Records drawn from a dataset
■ ■ ■ ■ ■ ■ ■
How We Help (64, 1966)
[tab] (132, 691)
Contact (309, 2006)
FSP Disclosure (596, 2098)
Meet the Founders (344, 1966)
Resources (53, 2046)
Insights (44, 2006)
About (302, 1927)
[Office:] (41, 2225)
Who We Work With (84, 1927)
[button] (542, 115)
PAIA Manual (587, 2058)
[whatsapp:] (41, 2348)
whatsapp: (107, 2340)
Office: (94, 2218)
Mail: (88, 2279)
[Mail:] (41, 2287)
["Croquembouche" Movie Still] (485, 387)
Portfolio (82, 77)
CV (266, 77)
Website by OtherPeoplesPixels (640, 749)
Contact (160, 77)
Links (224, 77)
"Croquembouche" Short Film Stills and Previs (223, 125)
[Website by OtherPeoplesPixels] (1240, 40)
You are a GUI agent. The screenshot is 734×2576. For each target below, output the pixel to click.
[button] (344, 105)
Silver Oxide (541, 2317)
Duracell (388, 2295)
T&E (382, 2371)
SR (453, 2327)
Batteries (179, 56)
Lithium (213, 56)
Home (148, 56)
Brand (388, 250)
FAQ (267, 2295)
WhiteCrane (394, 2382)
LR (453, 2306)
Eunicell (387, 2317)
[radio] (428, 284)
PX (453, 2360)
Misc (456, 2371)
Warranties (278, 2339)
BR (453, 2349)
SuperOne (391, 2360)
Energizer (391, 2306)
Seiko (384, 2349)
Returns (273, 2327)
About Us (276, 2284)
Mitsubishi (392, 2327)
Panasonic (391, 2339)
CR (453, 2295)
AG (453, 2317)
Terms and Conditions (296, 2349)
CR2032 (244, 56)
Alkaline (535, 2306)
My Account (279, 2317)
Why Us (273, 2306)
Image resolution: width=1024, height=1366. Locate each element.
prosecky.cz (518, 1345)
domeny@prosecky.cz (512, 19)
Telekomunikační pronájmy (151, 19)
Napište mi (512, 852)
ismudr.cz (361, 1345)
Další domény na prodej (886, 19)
■ ■ ■ ■ ■ ■ ■
• _Task to carry out_:
Print every entry exactly as written.

• _Exercise result_:
How We Help (64, 1966)
[tab] (132, 691)
Contact (309, 2006)
FSP Disclosure (596, 2098)
Meet the Founders (344, 1966)
Resources (53, 2046)
Insights (44, 2006)
About (302, 1927)
[Office:] (41, 2225)
Who We Work With (84, 1927)
[button] (542, 115)
PAIA Manual (587, 2058)
[whatsapp:] (41, 2348)
whatsapp: (107, 2340)
Office: (94, 2218)
Mail: (88, 2279)
[Mail:] (41, 2287)
["Croquembouche" Movie Still] (485, 387)
Portfolio (82, 77)
CV (266, 77)
Website by OtherPeoplesPixels (640, 749)
Contact (160, 77)
Links (224, 77)
"Croquembouche" Short Film Stills and Previs (223, 125)
[Website by OtherPeoplesPixels] (1240, 40)
You are a GUI agent. The screenshot is 734×2576. For each target below, output the pixel to click.
[button] (344, 105)
Silver Oxide (541, 2317)
Duracell (388, 2295)
T&E (382, 2371)
SR (453, 2327)
Batteries (179, 56)
Lithium (213, 56)
Home (148, 56)
Brand (388, 250)
FAQ (267, 2295)
WhiteCrane (394, 2382)
LR (453, 2306)
Eunicell (387, 2317)
[radio] (428, 284)
PX (453, 2360)
Misc (456, 2371)
Warranties (278, 2339)
BR (453, 2349)
SuperOne (391, 2360)
Energizer (391, 2306)
Seiko (384, 2349)
Returns (273, 2327)
About Us (276, 2284)
Mitsubishi (392, 2327)
Panasonic (391, 2339)
CR (453, 2295)
AG (453, 2317)
Terms and Conditions (296, 2349)
CR2032 (244, 56)
Alkaline (535, 2306)
My Account (279, 2317)
Why Us (273, 2306)
Image resolution: width=1024, height=1366. Locate each element.
prosecky.cz (518, 1345)
domeny@prosecky.cz (512, 19)
Telekomunikační pronájmy (151, 19)
Napište mi (512, 852)
ismudr.cz (361, 1345)
Další domény na prodej (886, 19)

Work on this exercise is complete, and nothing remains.